5.Le divorce pour vices rédhibitoires :

 

Les vices rédhibitoires ce sont des vices qui empêchent la relation intime entre époux, mais aussi des maladies qui risquent de mettre en danger la vie ou la santé de l’autre conjoint, et dont on ne peut espérer la guérison dans l’année. Ils constituent une cause légitime de divorce.


 

Base légale

Article 107 : « Son considérés comme vices rédhibitoires portant atteinte à la stabilité de la vie conjugale et permettant de demander d’y mettre fin :

 

-Les vices empêchant les rapports conjugaux ;

 

-Les maladies constituant un danger pour la vie de l’autre époux ou pour sa santé et dont on ne peut espérer la guérison dans le délai d’une année ».

 

Article 108 : « La recevabilité de la demande de mettre fin aux liens conjugaux formulée par l’un des époux pour vice rédhibitoire est subordonnée aux conditions suivantes :

1. Le demander ne doit pas avoir prix connaissance du vice lors de la conclusion de l’acte de mariage ;

2. Aucun comportement ne doit émaner du demandeur qui puisse signifier son acceptation du vice rédhibitoire après qu’il y ait eu connaissance de son caractère incurable ».

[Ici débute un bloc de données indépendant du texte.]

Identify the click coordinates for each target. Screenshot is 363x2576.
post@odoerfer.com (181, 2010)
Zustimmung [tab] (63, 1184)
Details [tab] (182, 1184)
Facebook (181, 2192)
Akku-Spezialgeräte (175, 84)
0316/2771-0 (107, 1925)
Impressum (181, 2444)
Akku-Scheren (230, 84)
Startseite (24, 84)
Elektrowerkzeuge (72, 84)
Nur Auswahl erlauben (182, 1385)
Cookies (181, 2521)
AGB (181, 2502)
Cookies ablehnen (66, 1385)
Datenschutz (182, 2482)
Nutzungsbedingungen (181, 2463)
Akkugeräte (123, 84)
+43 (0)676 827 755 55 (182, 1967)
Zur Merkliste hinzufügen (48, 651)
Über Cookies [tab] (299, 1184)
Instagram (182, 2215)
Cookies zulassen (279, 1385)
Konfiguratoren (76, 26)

Article 109 : « Il n’y a pas de versement de sadaq (dot) en cas de divorce pour vice rédhibitoire prononcé par le juge avant consommation du mariage. Le conjoint peut, après consommation du mariage, réclamer la restitution du montant du sadaq à celui qui l’a induit en erreur ou qui lui a caché sciemment le vice rédhibitoire ».

Article 110 : « Si l’époux a eu connaissance du vice avant la conclusion de l’acte de mariage et que le divorce a eu lieu avant la consommation du mariage, il es tenu de verser à l’épouse la moitié du sadaq ».

 

Article 111 : « Il sera fait appel à l’expertise de spécialistes pour la constatation du vice ou de la maladie ».


 

Pour s’en prévaloir comme motifs de divorce, il faut que le conjoint lésé n’en a pas eu connaissance lors de la conclusion de l’acte de mariage ou avait déclaré accepter de poursuivre la vie conjugale après avoir pris connaissance de son caractère incurable, expressément ou en adoptant un comportement laissant penser son acceptation.

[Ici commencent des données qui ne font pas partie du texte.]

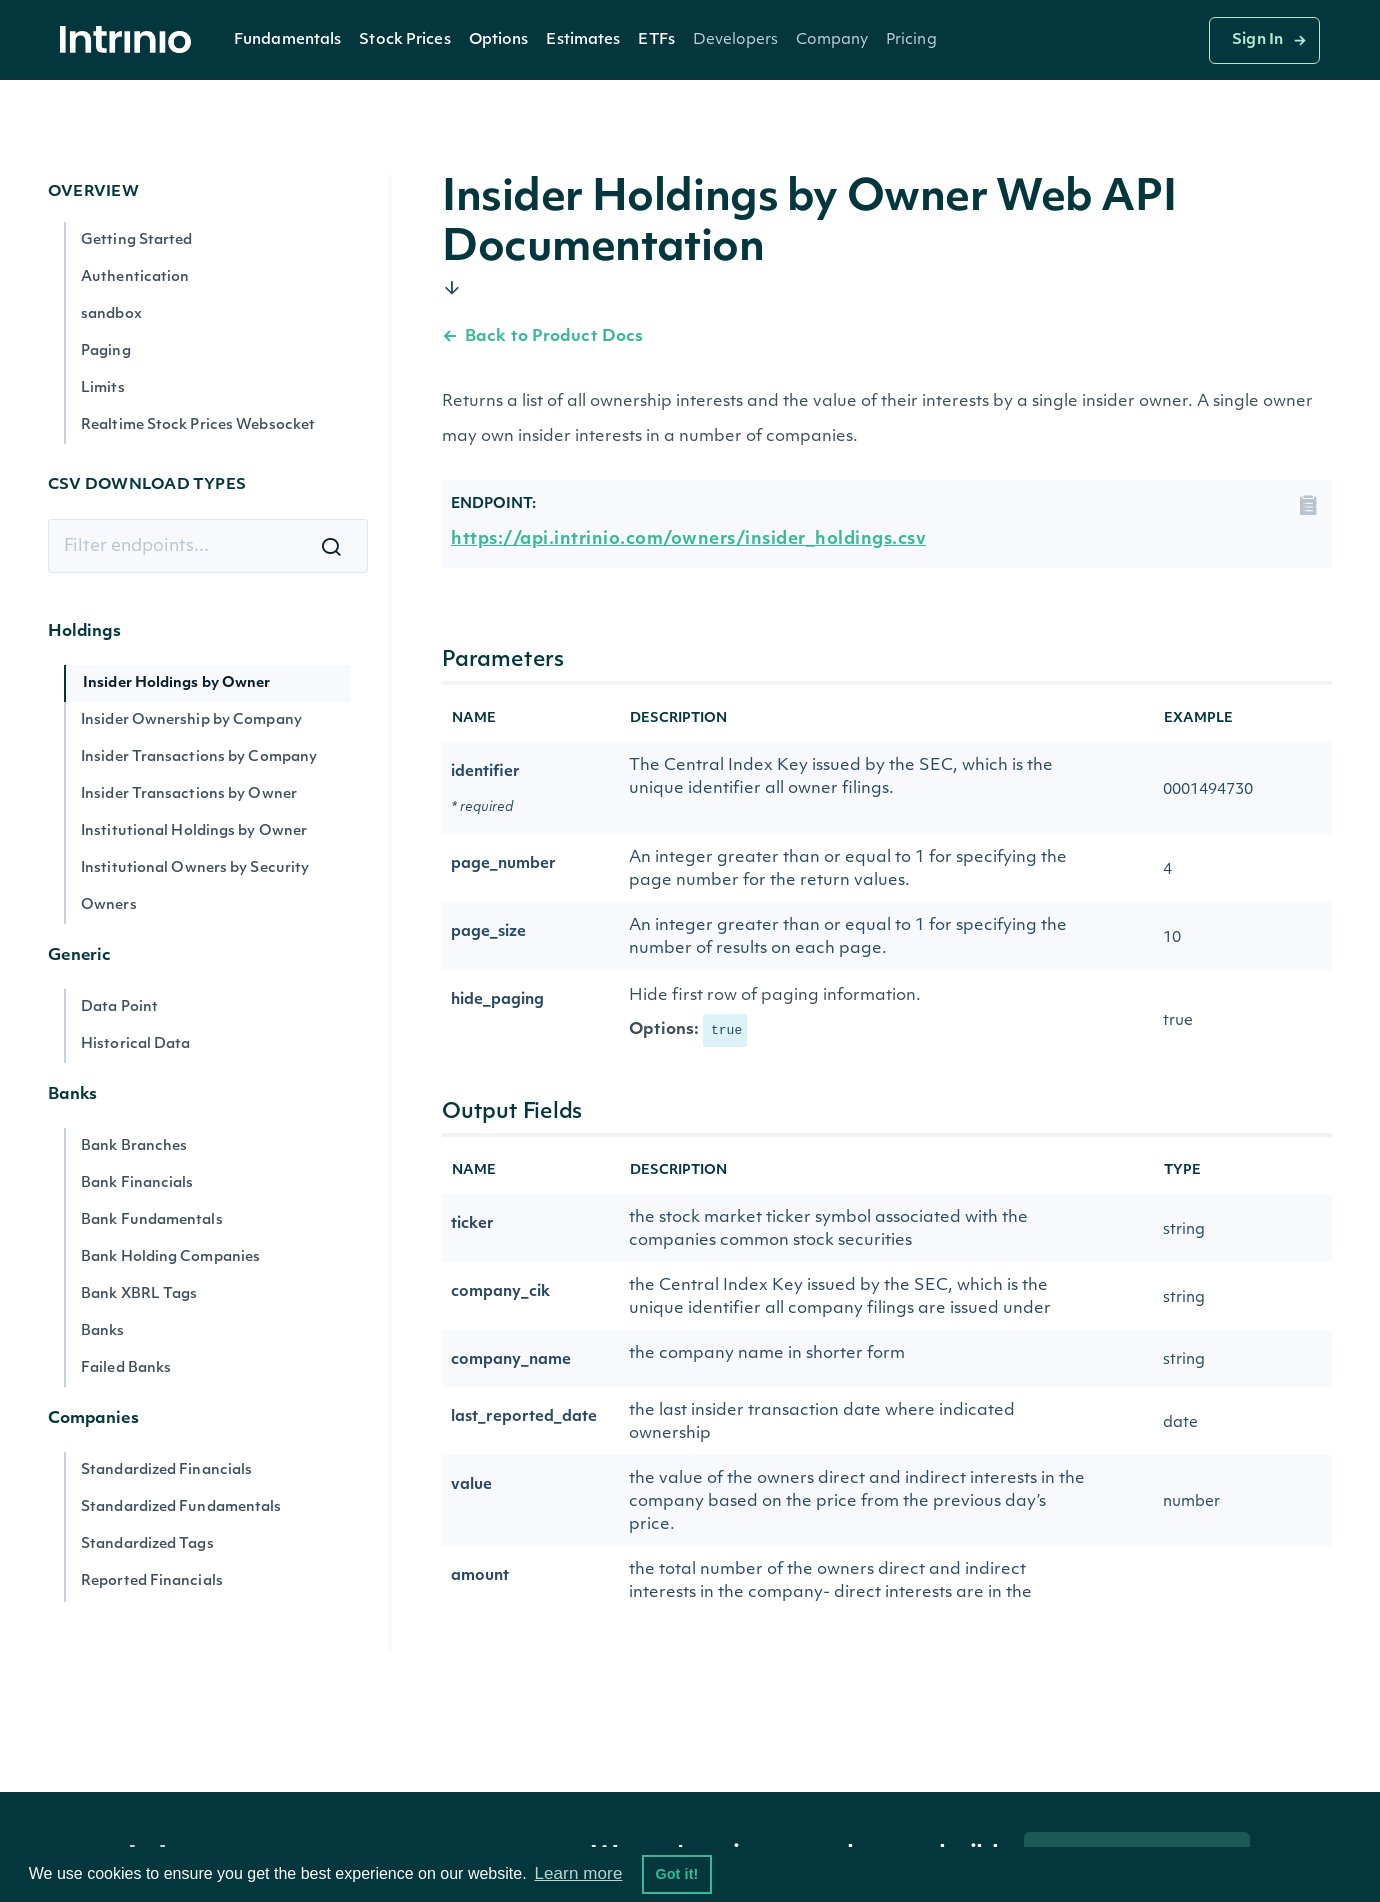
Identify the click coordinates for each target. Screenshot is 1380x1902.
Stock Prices (404, 40)
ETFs (656, 40)
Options (499, 40)
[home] (131, 40)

L’existence d’un vice rédhibitoire qui ne peut pas être soigné dans le délai d’une année, doit être constatée par une expertise médicale.

 

Si le divorce est prononcé après la consommation du mariage :

 

  • L’épouse a droit à la totalité de sa dot dans tous les cas de figues, que l’époux a eu ou pas connaissance du vice avant la consommation du mariage.
  • Le mari a le droit de réclamer la restitution du montant du sadaq à celui qui l’a induit en erreur ou qui lui a caché sciemment le vice rédhibitoire.

 

Si le divorce est prononcé avant la consommation du mariage, l’épouse a droit:

  • A la dot si l’époux lésé n’a pas prix connaissance du vice ou de la maladie qu’après la conclusion du mariage, quel que soit le demandeur, l’épouse ou le mari.
  • A la moitié de la dot, si le mari a eu connaissance du vice avant la conclusion du mariage.

 

 

6.Le divorce pour serment de continence et de délaissement :

 


 

Base légale :

 

Article 112 : « Lorsque l’époux fait serment de continence à l’égard de son épouse ou il la délaisse, celle-ci peut en saisir le tribunal qui impartit à l’époux un délai de quatre mois. Passé le délai et si l’époux ne revient pas à résipiscence, le divorce est prononcé par le tribunal ».

 


 

Le serment de continence et de délaissement est le serment fait par le mari de quitter le lit conjugal et jure ne pas avoir de rapports sexuels avec son épouse.  De ce fait, il viole un des devoir de la vie conjugale. L’épouse peut dans ce cas demander le divorce pour serment de continence et de délaissement. Ce motif de divorce soulève toutefois un problème de preuve pour l’épouse.